* Work to be completed: Give the material below as a JSON list of strings, one string for each line, omitting blank lines.

-- begin Entries supplied --

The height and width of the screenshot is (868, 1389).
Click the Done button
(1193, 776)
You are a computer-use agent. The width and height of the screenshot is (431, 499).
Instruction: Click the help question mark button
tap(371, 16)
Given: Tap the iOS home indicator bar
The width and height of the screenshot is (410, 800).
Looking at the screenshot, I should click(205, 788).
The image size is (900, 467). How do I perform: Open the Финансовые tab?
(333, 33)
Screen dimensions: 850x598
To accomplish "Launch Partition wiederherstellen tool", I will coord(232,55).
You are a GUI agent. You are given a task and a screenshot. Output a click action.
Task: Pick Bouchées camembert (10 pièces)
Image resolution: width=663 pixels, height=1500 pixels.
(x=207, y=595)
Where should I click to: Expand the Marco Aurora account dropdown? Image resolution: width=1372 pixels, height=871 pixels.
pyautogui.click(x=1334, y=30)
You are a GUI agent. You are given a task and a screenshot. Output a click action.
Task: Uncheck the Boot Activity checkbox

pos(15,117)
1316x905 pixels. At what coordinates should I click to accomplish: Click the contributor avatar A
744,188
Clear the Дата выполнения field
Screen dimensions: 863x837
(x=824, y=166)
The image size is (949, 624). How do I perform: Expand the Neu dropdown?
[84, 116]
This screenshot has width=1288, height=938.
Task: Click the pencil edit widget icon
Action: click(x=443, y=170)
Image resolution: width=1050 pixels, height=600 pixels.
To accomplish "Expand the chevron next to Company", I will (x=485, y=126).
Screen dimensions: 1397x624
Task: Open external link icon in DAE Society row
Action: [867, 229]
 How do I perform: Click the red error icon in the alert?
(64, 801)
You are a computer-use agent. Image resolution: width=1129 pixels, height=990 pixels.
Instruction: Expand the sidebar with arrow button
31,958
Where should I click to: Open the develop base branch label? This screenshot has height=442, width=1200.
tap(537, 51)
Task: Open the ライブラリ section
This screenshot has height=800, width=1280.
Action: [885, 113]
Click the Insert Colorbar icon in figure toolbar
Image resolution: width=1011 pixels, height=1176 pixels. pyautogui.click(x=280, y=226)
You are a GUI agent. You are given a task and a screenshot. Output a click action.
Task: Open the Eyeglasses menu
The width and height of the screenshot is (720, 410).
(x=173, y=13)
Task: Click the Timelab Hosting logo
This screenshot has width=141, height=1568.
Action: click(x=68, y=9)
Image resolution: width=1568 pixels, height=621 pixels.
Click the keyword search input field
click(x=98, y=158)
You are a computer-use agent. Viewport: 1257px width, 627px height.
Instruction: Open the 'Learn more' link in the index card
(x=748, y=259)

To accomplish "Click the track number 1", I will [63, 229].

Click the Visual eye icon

-- end Entries supplied --

* Answer to this problem:
[
  "The height and width of the screenshot is (868, 1389).",
  "Click the Done button",
  "(1193, 776)",
  "You are a computer-use agent. The width and height of the screenshot is (431, 499).",
  "Instruction: Click the help question mark button",
  "tap(371, 16)",
  "Given: Tap the iOS home indicator bar",
  "The width and height of the screenshot is (410, 800).",
  "Looking at the screenshot, I should click(205, 788).",
  "The image size is (900, 467). How do I perform: Open the Финансовые tab?",
  "(333, 33)",
  "Screen dimensions: 850x598",
  "To accomplish \"Launch Partition wiederherstellen tool\", I will coord(232,55).",
  "You are a GUI agent. You are given a task and a screenshot. Output a click action.",
  "Task: Pick Bouchées camembert (10 pièces)",
  "Image resolution: width=663 pixels, height=1500 pixels.",
  "(x=207, y=595)",
  "Where should I click to: Expand the Marco Aurora account dropdown? Image resolution: width=1372 pixels, height=871 pixels.",
  "pyautogui.click(x=1334, y=30)",
  "You are a GUI agent. You are given a task and a screenshot. Output a click action.",
  "Task: Uncheck the Boot Activity checkbox",
  "pos(15,117)",
  "1316x905 pixels. At what coordinates should I click to accomplish: Click the contributor avatar A",
  "744,188",
  "Clear the Дата выполнения field",
  "Screen dimensions: 863x837",
  "(x=824, y=166)",
  "The image size is (949, 624). How do I perform: Expand the Neu dropdown?",
  "[84, 116]",
  "This screenshot has width=1288, height=938.",
  "Task: Click the pencil edit widget icon",
  "Action: click(x=443, y=170)",
  "Image resolution: width=1050 pixels, height=600 pixels.",
  "To accomplish \"Expand the chevron next to Company\", I will (x=485, y=126).",
  "Screen dimensions: 1397x624",
  "Task: Open external link icon in DAE Society row",
  "Action: [867, 229]",
  " How do I perform: Click the red error icon in the alert?",
  "(64, 801)",
  "You are a computer-use agent. Image resolution: width=1129 pixels, height=990 pixels.",
  "Instruction: Expand the sidebar with arrow button",
  "31,958",
  "Where should I click to: Open the develop base branch label? This screenshot has height=442, width=1200.",
  "tap(537, 51)",
  "Task: Open the ライブラリ section",
  "This screenshot has height=800, width=1280.",
  "Action: [885, 113]",
  "Click the Insert Colorbar icon in figure toolbar",
  "Image resolution: width=1011 pixels, height=1176 pixels. pyautogui.click(x=280, y=226)",
  "You are a GUI agent. You are given a task and a screenshot. Output a click action.",
  "Task: Open the Eyeglasses menu",
  "The width and height of the screenshot is (720, 410).",
  "(x=173, y=13)",
  "Task: Click the Timelab Hosting logo",
  "This screenshot has width=141, height=1568.",
  "Action: click(x=68, y=9)",
  "Image resolution: width=1568 pixels, height=621 pixels.",
  "Click the keyword search input field",
  "click(x=98, y=158)",
  "You are a computer-use agent. Viewport: 1257px width, 627px height.",
  "Instruction: Open the 'Learn more' link in the index card",
  "(x=748, y=259)",
  "To accomplish \"Click the track number 1\", I will [63, 229].",
  "Click the Visual eye icon"
]